Issue 4, 2012. August-September



Around the world, the year 2012 started with businesses confidence on a knife edge. Now, six months into the year, there is a glimmer of hope for the global economy as business investment picks up. GrantThorton's Nelson Petrosyan writes about the trend.

At the beginning of 2012 global business confidence was balancing on a knife edge, standing at net 0%, indicating a balance between those business leaders feeling optimistic about their economies and those feeling pessimistic.

The regional picture was, however, more nuanced. Optimism levels in the BRIC economies and in North America have shown significant improvement. However, at the global level this has been offset by a large drop in Europe where optimism in the eurozone fell to -16%.

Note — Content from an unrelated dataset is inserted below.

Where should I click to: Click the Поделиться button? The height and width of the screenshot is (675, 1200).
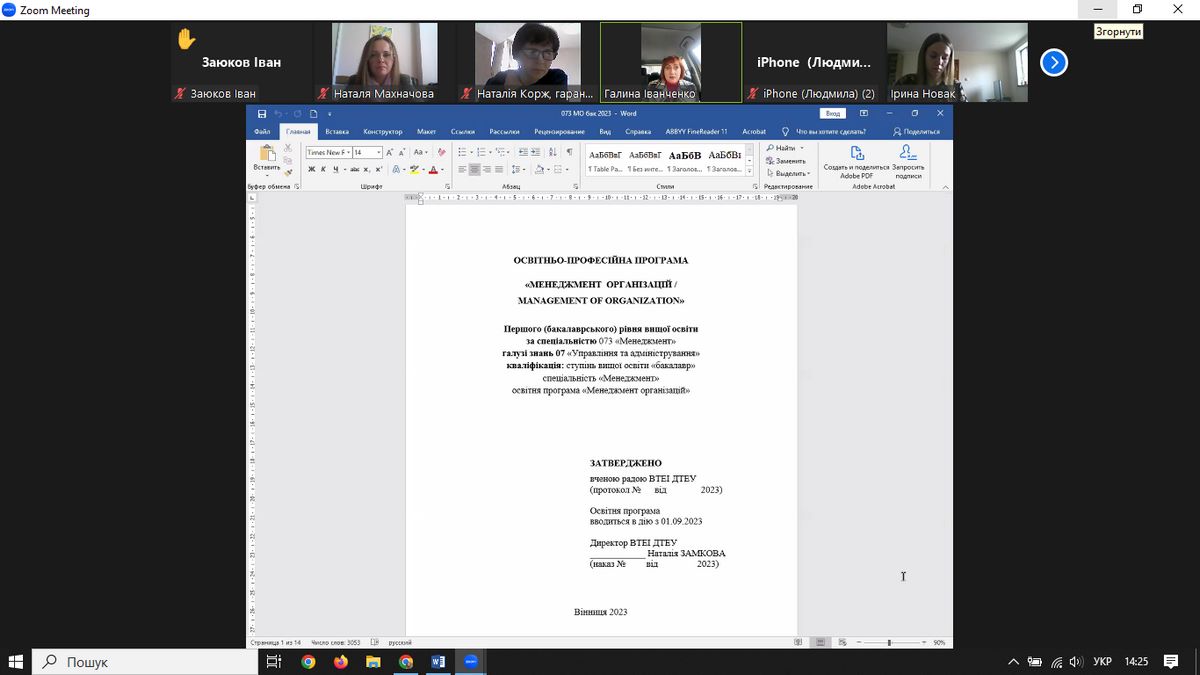tap(916, 131)
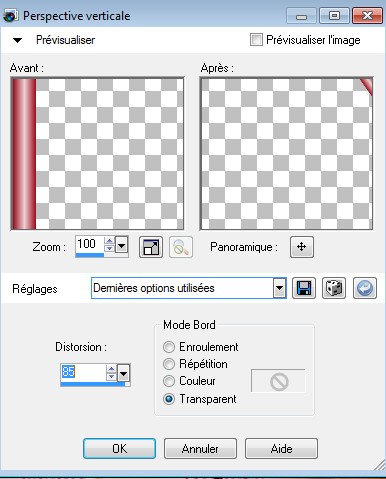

Quite interestingly, while global business confidence stood at net 0%, Georgia's business optimism stood at 78%. Together with Peru, this was the highest business confidence index out of the 40 countries participating in the survey, representing over 80% of the world economy. The index mark for Georgia's optimism displays the business community's hope for continued development and sustainable economic growth. Looking at the overall chart by country, business optimism is also high in Brazil and the Philippines. Comparison with survey participant neighbouring economies shows that businesses also show optimism in Armenia (52%) and in Turkey (20%), while Russia's businesses indicated some pessimism (at -4%).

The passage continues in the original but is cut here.